The suspension of Bo Xilai from the top ranks of China's Communist Party has derailed the career of a “princeling” heir to a political dynasty.
Bo's father, Bo Yibo, was one of the founders of the People's Republic of China, and one of the eight leaders known as the “immortals” who steered Chinese politics away from the the legacy of Mao Zedong to the market-oriented reforms that have transformed China into an economic powerhouse.
The younger Bo joined the Communist Party in 1980 and rose rapidly through the ranks, holding posts as mayor of Dailan, governor of Liaoning province and commerce minister. In 2007, he was named leader of the southwestern city of Chongqing and ascended to membership in the 25-member Politburo.

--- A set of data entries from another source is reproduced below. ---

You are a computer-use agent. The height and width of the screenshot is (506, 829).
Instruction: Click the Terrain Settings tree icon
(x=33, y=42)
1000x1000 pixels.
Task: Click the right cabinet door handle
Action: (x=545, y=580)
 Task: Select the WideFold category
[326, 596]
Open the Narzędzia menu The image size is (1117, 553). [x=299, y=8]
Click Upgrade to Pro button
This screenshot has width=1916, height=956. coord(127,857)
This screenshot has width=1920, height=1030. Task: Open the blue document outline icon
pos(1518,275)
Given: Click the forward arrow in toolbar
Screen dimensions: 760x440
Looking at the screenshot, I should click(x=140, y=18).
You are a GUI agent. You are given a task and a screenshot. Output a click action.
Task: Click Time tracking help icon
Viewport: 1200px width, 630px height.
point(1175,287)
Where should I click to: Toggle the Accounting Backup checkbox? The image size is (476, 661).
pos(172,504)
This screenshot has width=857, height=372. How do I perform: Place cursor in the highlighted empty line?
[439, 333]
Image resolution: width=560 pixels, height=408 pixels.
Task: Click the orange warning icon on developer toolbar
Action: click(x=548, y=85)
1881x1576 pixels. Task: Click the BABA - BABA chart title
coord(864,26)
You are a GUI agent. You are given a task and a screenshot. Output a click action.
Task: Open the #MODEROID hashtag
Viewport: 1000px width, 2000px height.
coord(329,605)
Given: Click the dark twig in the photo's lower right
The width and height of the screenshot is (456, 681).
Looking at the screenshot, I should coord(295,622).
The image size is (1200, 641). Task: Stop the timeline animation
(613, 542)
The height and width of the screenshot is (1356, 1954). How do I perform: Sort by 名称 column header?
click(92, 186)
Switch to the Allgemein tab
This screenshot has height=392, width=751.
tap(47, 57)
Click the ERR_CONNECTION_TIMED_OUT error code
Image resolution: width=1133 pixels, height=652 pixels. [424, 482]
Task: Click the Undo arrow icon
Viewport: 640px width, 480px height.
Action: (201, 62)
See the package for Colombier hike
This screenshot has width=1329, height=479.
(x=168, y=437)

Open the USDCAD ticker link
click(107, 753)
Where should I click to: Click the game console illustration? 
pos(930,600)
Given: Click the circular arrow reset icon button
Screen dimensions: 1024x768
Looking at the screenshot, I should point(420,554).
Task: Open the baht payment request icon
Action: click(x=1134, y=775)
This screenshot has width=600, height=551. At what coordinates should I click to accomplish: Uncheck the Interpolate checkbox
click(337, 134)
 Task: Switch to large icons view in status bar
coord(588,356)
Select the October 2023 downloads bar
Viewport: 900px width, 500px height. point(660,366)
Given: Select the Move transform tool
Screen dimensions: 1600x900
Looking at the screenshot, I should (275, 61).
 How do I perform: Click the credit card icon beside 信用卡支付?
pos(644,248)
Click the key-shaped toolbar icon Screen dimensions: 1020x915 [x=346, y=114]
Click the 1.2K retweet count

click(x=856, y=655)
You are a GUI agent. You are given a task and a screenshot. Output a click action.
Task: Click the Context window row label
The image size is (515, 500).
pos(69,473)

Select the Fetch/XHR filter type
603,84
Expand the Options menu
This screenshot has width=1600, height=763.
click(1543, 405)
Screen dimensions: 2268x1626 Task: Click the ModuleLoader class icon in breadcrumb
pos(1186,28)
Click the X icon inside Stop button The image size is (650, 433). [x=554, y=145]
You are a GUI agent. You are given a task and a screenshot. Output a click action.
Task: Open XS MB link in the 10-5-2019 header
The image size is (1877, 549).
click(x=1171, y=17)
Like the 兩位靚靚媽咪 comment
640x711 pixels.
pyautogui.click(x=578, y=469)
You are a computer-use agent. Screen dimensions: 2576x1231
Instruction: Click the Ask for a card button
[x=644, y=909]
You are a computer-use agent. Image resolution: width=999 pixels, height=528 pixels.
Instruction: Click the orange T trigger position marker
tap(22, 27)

Bo gained prominence when he and police chief Wang Lijun launched a crackdown on corruption in Chongqing, resulting in the arrests and convictions of scores of officials. His tenure was marked by strong support for state-owned enterprises, and he led a revival of Mao-era cultural themes and slogans aimed at re-instilling a socialist spirit.
Before becoming embroiled in a political scandal this year, Bo Xilai was thought to be a top candidate for elevation to China's all-powerful Politburo Standing Committee at this year's party congress, which will pick a new generation of Chinese leaders.